## Assignment
Find the word "label" in the listing. Copy out each line where it occurs.

## Data for this task

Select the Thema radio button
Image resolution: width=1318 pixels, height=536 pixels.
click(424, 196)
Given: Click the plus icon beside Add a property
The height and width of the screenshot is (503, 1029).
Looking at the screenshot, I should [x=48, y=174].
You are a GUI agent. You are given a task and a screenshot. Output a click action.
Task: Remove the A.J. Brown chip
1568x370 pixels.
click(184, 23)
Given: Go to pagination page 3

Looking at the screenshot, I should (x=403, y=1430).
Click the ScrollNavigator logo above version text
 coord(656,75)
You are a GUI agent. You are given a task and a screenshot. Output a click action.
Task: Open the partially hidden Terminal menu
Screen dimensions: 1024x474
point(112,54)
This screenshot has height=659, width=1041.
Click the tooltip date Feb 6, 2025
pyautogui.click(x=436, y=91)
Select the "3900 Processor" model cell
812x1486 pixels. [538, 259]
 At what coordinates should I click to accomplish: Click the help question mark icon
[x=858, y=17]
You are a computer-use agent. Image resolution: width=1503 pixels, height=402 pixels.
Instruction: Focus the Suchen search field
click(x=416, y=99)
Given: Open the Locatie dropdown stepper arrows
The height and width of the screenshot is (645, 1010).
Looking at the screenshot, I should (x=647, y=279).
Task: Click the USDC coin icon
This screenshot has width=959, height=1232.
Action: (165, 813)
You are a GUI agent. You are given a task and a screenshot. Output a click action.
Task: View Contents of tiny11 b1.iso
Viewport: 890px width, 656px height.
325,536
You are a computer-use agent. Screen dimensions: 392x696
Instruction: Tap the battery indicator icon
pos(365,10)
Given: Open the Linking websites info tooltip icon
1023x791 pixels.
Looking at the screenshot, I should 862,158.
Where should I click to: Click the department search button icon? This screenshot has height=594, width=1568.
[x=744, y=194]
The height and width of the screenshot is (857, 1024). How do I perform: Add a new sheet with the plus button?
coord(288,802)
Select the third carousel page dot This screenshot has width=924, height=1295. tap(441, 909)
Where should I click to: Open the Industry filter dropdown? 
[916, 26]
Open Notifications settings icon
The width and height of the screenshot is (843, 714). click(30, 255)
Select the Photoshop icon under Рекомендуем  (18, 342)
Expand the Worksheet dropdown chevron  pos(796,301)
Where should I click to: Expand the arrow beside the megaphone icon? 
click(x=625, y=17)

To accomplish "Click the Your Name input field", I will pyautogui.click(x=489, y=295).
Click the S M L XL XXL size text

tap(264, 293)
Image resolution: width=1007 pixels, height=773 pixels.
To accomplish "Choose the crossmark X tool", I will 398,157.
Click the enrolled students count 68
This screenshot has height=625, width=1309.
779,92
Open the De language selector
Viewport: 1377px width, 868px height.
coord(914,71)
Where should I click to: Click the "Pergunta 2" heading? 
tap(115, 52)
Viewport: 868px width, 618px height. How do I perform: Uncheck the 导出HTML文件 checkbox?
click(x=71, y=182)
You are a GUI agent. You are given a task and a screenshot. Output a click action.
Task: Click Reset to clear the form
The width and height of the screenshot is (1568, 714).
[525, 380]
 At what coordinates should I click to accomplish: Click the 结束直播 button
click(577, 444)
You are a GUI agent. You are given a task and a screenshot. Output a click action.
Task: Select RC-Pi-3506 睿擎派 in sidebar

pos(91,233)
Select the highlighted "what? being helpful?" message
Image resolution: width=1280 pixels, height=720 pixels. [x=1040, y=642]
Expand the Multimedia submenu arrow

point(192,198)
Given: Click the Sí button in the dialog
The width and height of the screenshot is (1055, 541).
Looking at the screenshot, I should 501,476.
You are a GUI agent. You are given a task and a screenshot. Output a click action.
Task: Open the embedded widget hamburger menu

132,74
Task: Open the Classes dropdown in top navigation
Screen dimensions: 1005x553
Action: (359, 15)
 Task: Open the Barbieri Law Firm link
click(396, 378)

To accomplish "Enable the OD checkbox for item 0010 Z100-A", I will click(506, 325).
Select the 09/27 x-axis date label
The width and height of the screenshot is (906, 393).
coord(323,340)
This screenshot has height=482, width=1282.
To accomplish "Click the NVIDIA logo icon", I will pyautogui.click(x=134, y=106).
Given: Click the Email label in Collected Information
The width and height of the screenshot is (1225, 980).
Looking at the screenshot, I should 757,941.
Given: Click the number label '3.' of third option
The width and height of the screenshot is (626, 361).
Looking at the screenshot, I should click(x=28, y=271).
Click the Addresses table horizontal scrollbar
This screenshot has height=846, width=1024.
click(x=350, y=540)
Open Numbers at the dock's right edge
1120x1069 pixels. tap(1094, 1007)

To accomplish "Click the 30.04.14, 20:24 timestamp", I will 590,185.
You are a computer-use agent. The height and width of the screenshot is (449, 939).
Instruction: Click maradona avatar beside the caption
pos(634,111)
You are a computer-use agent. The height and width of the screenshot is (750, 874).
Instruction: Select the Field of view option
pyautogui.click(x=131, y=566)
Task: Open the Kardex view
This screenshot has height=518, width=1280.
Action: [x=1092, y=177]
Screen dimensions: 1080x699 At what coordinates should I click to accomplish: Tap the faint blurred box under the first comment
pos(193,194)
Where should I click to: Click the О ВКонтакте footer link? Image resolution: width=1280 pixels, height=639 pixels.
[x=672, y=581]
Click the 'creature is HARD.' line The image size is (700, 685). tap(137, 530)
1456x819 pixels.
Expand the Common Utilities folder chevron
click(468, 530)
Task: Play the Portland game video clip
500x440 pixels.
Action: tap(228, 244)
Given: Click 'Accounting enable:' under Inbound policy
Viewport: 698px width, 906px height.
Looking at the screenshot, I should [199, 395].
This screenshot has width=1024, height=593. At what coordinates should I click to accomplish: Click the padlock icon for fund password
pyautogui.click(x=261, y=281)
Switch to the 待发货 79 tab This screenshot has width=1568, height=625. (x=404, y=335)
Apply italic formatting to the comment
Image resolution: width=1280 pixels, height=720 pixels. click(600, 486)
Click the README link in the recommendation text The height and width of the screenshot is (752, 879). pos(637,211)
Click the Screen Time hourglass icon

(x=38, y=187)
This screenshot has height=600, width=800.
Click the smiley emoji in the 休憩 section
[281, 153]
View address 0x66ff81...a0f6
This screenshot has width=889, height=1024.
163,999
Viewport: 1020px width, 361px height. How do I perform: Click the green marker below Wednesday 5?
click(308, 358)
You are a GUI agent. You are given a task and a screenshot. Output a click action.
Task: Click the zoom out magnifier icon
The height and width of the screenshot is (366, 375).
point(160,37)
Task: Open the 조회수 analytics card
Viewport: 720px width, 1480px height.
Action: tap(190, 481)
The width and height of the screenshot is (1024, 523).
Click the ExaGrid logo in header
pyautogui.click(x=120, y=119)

## Solution to this task
Select the 09/27 x-axis date label
Given: Click the Email label in Collected Information
Given: Click the number label '3.' of third option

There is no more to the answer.